* Start EXCERPTED PASSAGE *
When a child syntax has multiple parents in `extends:` and the parents disagree on a shared context or variable, a parent's directly-defined entry now outranks another parent's inherited entry. Same-provenance ties still resolve last-wins. Fixes the indented zsh shebang in Markdown fenced blocks: `Zsh (for Markdown)` extends `[Bash (for Markdown), Zsh]`. Bash (for Markdown) owns a lenient `main` (`^(?=\s*#!)`); Zsh inherits Bash's strict column-0 main. The previous last-wins merge let Zsh's inherited main override, so the indented ` #!/usr/bin/env zsh` fell into the regular comments rule.

`get_line_assertion_details` recognised any line where the testtoken appeared mid-text and where valid assertion markers followed. ST's syntax-test format only allows assertions on dedicated comment-only lines, so source code preceding the testtoken means the markers are coincidental. The harness was processing such lines as assertions anyway, producing spurious failures and pinning `test_against_line_number` away from the source line so the *next* genuine assertion tested against stale scopes. Fix: early-return `None` when source code precedes the testtoken or non-whitespace follows the closing testtoken_end. The two bash repros are `: ${#^pattern}` (the `#` is the parameter-length operator) and `[ <<doc ] # <- ]` (a trailing comment whose body starts with `<-`). Doing this also exposed a latent bug in `only_whitespace_after_token_end`: `after_token_end` was the substring *from* the end-token, so the end-token glyphs themselves always counted as non-whitespace, and `/* ^ scope */` lines were silently classified as non-pure. Under the old gate this was harmless (the flag only fed the `parse_test_lines` path), but the early-return turned every C-style block-comment assertion into a non-assertion source line. Skip the end-token before checking the trailing content. Three new harness unit tests cover the corrected predicate and both shell repros. Two existing tests already exercise the pure-assertion path; their `is_pure_assertion_line` field assertions are now invariant-true at the constructor, but kept as documentation. Net syntest deltas (both regex backends): - Bash 30 -> 4 (residual: backtick `for...done` interaction) - Zsh 25 -> 10 (residual: zsh glob-range scoping) - Haskell 49 -> 43 Stacks on trishume#673.
* End EXCERPTED PASSAGE *
▸ PROBLEMS TO SOLVE
(1) Answer these questions about the passage above:
(a) Which syntaxes does `Zsh (for Markdown)` extend?
(b) How many new harness unit tests were added?
(c) What is the net syntest delta given for Haskell?
(2) Reproduce the stretch of the passage above from "When a child" through "regular comments rule.", character for character.
* Start GIVEN INFORMATION *
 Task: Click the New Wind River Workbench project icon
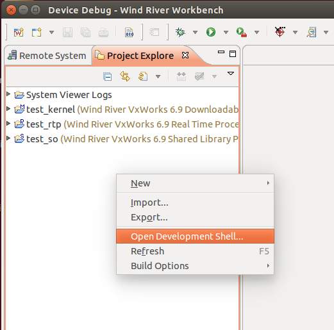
* End GIVEN INFORMATION *
▸ ANSWERS IN ORDER
(1)
(a) `[Bash (for Markdown), Zsh]`
(b) Three
(c) 49 -> 43

(2)
When a child syntax has multiple parents in `extends:` and the parents disagree on a shared context or variable, a parent's directly-defined entry now outranks another parent's inherited entry. Same-provenance ties still resolve last-wins. Fixes the indented zsh shebang in Markdown fenced blocks: `Zsh (for Markdown)` extends `[Bash (for Markdown), Zsh]`. Bash (for Markdown) owns a lenient `main` (`^(?=\s*#!)`); Zsh inherits Bash's strict column-0 main. The previous last-wins merge let Zsh's inherited main override, so the indented ` #!/usr/bin/env zsh` fell into the regular comments rule.